### Exercise requirements
Lines from the entries below that hold "September" form the answer; copy all of them.

### Data extract
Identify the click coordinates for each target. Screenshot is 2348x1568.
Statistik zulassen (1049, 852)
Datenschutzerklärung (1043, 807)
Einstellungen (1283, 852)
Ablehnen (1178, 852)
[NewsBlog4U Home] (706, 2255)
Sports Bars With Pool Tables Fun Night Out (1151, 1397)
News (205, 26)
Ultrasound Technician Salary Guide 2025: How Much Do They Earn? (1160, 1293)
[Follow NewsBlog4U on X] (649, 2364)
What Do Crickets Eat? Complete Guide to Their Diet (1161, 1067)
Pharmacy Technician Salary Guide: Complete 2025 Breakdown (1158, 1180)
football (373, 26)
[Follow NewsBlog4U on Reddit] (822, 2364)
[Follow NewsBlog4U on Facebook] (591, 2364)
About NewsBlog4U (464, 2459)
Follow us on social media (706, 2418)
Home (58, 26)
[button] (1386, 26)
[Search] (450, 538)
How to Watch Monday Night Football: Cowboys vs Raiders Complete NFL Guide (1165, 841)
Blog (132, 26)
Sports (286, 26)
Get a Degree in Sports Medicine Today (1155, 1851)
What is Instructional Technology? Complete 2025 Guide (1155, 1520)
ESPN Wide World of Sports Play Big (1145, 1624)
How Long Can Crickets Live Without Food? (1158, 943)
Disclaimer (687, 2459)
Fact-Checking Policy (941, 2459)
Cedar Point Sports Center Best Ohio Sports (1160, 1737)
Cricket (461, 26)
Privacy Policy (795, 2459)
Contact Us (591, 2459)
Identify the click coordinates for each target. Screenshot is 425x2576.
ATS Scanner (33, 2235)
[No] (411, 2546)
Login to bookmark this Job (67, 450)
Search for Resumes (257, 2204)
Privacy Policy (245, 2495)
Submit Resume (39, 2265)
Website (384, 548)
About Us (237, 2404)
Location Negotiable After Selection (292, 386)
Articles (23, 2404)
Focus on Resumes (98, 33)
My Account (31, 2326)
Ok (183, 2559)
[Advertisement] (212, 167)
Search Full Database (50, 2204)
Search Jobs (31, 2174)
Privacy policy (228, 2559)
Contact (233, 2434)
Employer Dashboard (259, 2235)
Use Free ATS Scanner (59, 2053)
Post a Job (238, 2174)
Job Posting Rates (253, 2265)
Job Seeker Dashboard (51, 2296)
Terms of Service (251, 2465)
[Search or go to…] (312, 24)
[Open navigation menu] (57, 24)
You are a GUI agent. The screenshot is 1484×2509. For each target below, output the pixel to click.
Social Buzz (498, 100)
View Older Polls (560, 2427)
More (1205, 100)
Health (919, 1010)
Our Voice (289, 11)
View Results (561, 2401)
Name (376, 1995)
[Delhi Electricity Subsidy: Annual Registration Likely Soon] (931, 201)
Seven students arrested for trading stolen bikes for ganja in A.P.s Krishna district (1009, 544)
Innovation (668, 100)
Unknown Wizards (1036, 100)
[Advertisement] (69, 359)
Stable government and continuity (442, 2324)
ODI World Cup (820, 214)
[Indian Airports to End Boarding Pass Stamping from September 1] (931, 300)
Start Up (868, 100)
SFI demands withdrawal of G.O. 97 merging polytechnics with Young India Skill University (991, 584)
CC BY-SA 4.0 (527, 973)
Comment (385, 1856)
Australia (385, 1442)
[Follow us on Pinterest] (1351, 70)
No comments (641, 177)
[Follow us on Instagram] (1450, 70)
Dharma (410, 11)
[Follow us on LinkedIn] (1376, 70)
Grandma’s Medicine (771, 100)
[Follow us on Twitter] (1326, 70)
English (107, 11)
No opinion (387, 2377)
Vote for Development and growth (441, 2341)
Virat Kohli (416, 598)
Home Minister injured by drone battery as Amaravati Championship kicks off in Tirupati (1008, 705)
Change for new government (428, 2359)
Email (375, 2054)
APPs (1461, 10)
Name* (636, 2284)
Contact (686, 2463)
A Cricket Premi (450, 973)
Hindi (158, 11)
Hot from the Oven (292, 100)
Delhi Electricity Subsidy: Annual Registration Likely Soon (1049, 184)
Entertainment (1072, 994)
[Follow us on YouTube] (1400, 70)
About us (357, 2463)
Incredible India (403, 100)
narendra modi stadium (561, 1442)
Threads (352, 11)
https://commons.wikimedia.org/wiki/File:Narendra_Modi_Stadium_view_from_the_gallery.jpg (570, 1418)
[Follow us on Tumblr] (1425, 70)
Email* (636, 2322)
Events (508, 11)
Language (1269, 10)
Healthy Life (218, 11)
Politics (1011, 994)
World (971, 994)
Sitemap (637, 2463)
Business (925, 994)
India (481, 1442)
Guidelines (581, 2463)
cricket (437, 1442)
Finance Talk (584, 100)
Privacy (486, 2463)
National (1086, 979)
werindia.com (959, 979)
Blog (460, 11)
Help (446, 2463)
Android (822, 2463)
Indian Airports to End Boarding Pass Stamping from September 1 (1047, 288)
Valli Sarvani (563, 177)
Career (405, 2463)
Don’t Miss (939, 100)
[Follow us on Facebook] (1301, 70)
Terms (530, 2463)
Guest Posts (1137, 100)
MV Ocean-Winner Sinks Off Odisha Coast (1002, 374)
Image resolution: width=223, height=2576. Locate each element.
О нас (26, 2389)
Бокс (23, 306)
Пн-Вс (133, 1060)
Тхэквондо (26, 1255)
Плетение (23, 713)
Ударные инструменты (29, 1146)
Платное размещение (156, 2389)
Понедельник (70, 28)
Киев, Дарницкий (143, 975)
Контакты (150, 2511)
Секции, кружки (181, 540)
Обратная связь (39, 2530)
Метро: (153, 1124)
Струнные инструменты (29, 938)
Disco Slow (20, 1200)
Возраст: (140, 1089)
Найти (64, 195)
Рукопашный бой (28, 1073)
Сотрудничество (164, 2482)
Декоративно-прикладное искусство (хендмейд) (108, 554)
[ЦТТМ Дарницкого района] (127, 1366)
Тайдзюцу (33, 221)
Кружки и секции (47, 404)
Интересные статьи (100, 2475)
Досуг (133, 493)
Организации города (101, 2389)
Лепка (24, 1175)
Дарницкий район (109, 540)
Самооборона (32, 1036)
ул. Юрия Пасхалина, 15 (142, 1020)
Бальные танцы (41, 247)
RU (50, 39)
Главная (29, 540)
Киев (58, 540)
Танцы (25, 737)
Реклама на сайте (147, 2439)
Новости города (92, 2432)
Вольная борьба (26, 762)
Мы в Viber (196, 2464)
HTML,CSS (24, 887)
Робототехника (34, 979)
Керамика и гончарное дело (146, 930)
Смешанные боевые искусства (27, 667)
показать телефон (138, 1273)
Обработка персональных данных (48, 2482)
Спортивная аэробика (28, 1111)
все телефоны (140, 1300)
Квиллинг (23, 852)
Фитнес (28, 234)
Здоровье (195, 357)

### Answer section
[Indian Airports to End Boarding Pass Stamping from September 1] (931, 300)
Indian Airports to End Boarding Pass Stamping from September 1 (1047, 288)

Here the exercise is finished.